# DATA

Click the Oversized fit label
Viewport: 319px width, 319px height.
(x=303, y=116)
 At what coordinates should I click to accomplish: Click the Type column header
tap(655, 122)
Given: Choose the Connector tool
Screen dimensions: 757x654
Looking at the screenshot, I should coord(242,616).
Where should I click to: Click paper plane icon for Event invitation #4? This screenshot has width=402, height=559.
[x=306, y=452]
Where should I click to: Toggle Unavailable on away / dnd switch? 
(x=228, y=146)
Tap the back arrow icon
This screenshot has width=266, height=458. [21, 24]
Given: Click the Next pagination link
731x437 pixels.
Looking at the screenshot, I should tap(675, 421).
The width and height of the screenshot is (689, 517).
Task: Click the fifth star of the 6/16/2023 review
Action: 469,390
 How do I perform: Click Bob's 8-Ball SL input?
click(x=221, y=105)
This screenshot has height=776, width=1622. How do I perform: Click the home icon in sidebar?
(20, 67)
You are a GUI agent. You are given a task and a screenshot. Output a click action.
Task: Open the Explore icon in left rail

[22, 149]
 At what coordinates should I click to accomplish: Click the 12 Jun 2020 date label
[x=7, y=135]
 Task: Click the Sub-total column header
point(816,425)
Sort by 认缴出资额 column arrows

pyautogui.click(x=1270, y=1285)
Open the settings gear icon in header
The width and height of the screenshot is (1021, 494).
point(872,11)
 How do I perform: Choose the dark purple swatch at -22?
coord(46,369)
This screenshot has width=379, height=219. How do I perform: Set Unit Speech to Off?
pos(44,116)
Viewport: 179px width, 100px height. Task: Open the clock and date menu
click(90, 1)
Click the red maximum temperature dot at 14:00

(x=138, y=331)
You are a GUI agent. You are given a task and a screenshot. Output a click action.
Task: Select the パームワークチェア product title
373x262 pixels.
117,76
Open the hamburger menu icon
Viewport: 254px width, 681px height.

# WHAT THE TASK REQUIRES
No line may be left out; the records are to be transcribed in full.

# EXPECTED ANSWER
Click the Oversized fit label
Viewport: 319px width, 319px height.
(x=303, y=116)
 At what coordinates should I click to accomplish: Click the Type column header
tap(655, 122)
Given: Choose the Connector tool
Screen dimensions: 757x654
Looking at the screenshot, I should coord(242,616).
Where should I click to: Click paper plane icon for Event invitation #4? This screenshot has width=402, height=559.
[x=306, y=452]
Where should I click to: Toggle Unavailable on away / dnd switch? 
(x=228, y=146)
Tap the back arrow icon
This screenshot has width=266, height=458. [21, 24]
Given: Click the Next pagination link
731x437 pixels.
Looking at the screenshot, I should tap(675, 421).
The width and height of the screenshot is (689, 517).
Task: Click the fifth star of the 6/16/2023 review
Action: 469,390
 How do I perform: Click Bob's 8-Ball SL input?
click(x=221, y=105)
This screenshot has height=776, width=1622. How do I perform: Click the home icon in sidebar?
(20, 67)
You are a GUI agent. You are given a task and a screenshot. Output a click action.
Task: Open the Explore icon in left rail

[22, 149]
 At what coordinates should I click to accomplish: Click the 12 Jun 2020 date label
[x=7, y=135]
 Task: Click the Sub-total column header
point(816,425)
Sort by 认缴出资额 column arrows

pyautogui.click(x=1270, y=1285)
Open the settings gear icon in header
The width and height of the screenshot is (1021, 494).
point(872,11)
 How do I perform: Choose the dark purple swatch at -22?
coord(46,369)
This screenshot has width=379, height=219. How do I perform: Set Unit Speech to Off?
pos(44,116)
Viewport: 179px width, 100px height. Task: Open the clock and date menu
click(90, 1)
Click the red maximum temperature dot at 14:00

(x=138, y=331)
You are a GUI agent. You are given a task and a screenshot. Output a click action.
Task: Select the パームワークチェア product title
373x262 pixels.
117,76
Open the hamburger menu icon
Viewport: 254px width, 681px height.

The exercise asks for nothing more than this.